» **Objective**:
Render every line of the listing below as a Markdown table with a column named "Number" for the row number and a column named "Text" for the line itself, leaving out blank lines.

═══ The input ═══

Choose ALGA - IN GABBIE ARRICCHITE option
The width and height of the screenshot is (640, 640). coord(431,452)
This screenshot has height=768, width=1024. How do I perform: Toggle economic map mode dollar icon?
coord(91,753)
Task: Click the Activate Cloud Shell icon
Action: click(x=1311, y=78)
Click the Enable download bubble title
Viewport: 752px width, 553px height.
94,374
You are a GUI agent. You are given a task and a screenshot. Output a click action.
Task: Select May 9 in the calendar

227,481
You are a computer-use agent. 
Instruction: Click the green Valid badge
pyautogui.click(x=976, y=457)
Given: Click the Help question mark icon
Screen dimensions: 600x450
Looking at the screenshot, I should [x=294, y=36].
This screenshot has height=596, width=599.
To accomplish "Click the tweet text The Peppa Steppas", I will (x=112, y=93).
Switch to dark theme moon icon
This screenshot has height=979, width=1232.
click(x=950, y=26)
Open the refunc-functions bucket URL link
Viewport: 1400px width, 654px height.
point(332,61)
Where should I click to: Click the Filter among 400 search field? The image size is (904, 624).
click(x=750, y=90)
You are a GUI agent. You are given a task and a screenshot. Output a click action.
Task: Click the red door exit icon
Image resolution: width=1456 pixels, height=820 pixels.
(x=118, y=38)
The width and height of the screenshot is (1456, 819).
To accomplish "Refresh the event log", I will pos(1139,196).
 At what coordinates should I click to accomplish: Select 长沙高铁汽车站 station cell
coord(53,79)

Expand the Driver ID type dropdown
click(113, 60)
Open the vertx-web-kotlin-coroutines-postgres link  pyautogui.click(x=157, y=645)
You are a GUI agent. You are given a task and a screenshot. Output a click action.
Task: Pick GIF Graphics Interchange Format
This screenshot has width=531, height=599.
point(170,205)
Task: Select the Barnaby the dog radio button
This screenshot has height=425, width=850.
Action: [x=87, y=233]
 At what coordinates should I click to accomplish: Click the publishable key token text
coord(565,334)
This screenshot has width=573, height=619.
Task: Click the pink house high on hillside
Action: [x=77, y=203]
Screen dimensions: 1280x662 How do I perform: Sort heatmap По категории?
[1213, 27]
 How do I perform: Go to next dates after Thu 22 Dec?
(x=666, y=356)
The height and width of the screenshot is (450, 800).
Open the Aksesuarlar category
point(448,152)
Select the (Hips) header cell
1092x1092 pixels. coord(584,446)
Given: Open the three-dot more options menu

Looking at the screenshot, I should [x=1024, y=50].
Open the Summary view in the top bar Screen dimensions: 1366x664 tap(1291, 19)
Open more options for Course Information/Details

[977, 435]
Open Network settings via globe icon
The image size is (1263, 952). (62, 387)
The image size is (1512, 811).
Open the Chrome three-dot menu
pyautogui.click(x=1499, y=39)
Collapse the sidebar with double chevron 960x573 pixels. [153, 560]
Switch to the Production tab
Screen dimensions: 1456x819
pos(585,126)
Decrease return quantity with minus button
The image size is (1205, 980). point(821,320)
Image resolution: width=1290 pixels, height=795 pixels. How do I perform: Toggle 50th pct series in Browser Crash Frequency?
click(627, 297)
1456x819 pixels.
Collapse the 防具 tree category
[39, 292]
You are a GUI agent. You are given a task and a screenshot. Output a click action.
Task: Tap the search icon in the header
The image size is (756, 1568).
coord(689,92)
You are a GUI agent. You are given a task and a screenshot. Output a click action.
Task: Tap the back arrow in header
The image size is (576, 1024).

═══

» **Result below**:
| Number | Text |
|---|---|
| 1 | Choose ALGA - IN GABBIE ARRICCHITE option |
| 2 | The width and height of the screenshot is (640, 640). coord(431,452) |
| 3 | This screenshot has height=768, width=1024. How do I perform: Toggle economic map mode dollar icon? |
| 4 | coord(91,753) |
| 5 | Task: Click the Activate Cloud Shell icon |
| 6 | Action: click(x=1311, y=78) |
| 7 | Click the Enable download bubble title |
| 8 | Viewport: 752px width, 553px height. |
| 9 | 94,374 |
| 10 | You are a GUI agent. You are given a task and a screenshot. Output a click action. |
| 11 | Task: Select May 9 in the calendar |
| 12 | 227,481 |
| 13 | You are a computer-use agent.  |
| 14 | Instruction: Click the green Valid badge |
| 15 | pyautogui.click(x=976, y=457) |
| 16 | Given: Click the Help question mark icon |
| 17 | Screen dimensions: 600x450 |
| 18 | Looking at the screenshot, I should [x=294, y=36]. |
| 19 | This screenshot has height=596, width=599. |
| 20 | To accomplish "Click the tweet text The Peppa Steppas", I will (x=112, y=93). |
| 21 | Switch to dark theme moon icon |
| 22 | This screenshot has height=979, width=1232. |
| 23 | click(x=950, y=26) |
| 24 | Open the refunc-functions bucket URL link |
| 25 | Viewport: 1400px width, 654px height. |
| 26 | point(332,61) |
| 27 | Where should I click to: Click the Filter among 400 search field? The image size is (904, 624). |
| 28 | click(x=750, y=90) |
| 29 | You are a GUI agent. You are given a task and a screenshot. Output a click action. |
| 30 | Task: Click the red door exit icon |
| 31 | Image resolution: width=1456 pixels, height=820 pixels. |
| 32 | (x=118, y=38) |
| 33 | The width and height of the screenshot is (1456, 819). |
| 34 | To accomplish "Refresh the event log", I will pos(1139,196). |
| 35 |  At what coordinates should I click to accomplish: Select 长沙高铁汽车站 station cell |
| 36 | coord(53,79) |
| 37 | Expand the Driver ID type dropdown |
| 38 | click(113, 60) |
| 39 | Open the vertx-web-kotlin-coroutines-postgres link  pyautogui.click(x=157, y=645) |
| 40 | You are a GUI agent. You are given a task and a screenshot. Output a click action. |
| 41 | Task: Pick GIF Graphics Interchange Format |
| 42 | This screenshot has width=531, height=599. |
| 43 | point(170,205) |
| 44 | Task: Select the Barnaby the dog radio button |
| 45 | This screenshot has height=425, width=850. |
| 46 | Action: [x=87, y=233] |
| 47 |  At what coordinates should I click to accomplish: Click the publishable key token text |
| 48 | coord(565,334) |
| 49 | This screenshot has width=573, height=619. |
| 50 | Task: Click the pink house high on hillside |
| 51 | Action: [x=77, y=203] |
| 52 | Screen dimensions: 1280x662 How do I perform: Sort heatmap По категории? |
| 53 | [1213, 27] |
| 54 |  How do I perform: Go to next dates after Thu 22 Dec? |
| 55 | (x=666, y=356) |
| 56 | The height and width of the screenshot is (450, 800). |
| 57 | Open the Aksesuarlar category |
| 58 | point(448,152) |
| 59 | Select the (Hips) header cell |
| 60 | 1092x1092 pixels. coord(584,446) |
| 61 | Given: Open the three-dot more options menu |
| 62 | Looking at the screenshot, I should [x=1024, y=50]. |
| 63 | Open the Summary view in the top bar Screen dimensions: 1366x664 tap(1291, 19) |
| 64 | Open more options for Course Information/Details |
| 65 | [977, 435] |
| 66 | Open Network settings via globe icon |
| 67 | The image size is (1263, 952). (62, 387) |
| 68 | The image size is (1512, 811). |
| 69 | Open the Chrome three-dot menu |
| 70 | pyautogui.click(x=1499, y=39) |
| 71 | Collapse the sidebar with double chevron 960x573 pixels. [153, 560] |
| 72 | Switch to the Production tab |
| 73 | Screen dimensions: 1456x819 |
| 74 | pos(585,126) |
| 75 | Decrease return quantity with minus button |
| 76 | The image size is (1205, 980). point(821,320) |
| 77 | Image resolution: width=1290 pixels, height=795 pixels. How do I perform: Toggle 50th pct series in Browser Crash Frequency? |
| 78 | click(627, 297) |
| 79 | 1456x819 pixels. |
| 80 | Collapse the 防具 tree category |
| 81 | [39, 292] |
| 82 | You are a GUI agent. You are given a task and a screenshot. Output a click action. |
| 83 | Task: Tap the search icon in the header |
| 84 | The image size is (756, 1568). |
| 85 | coord(689,92) |
| 86 | You are a GUI agent. You are given a task and a screenshot. Output a click action. |
| 87 | Task: Tap the back arrow in header |
| 88 | The image size is (576, 1024). |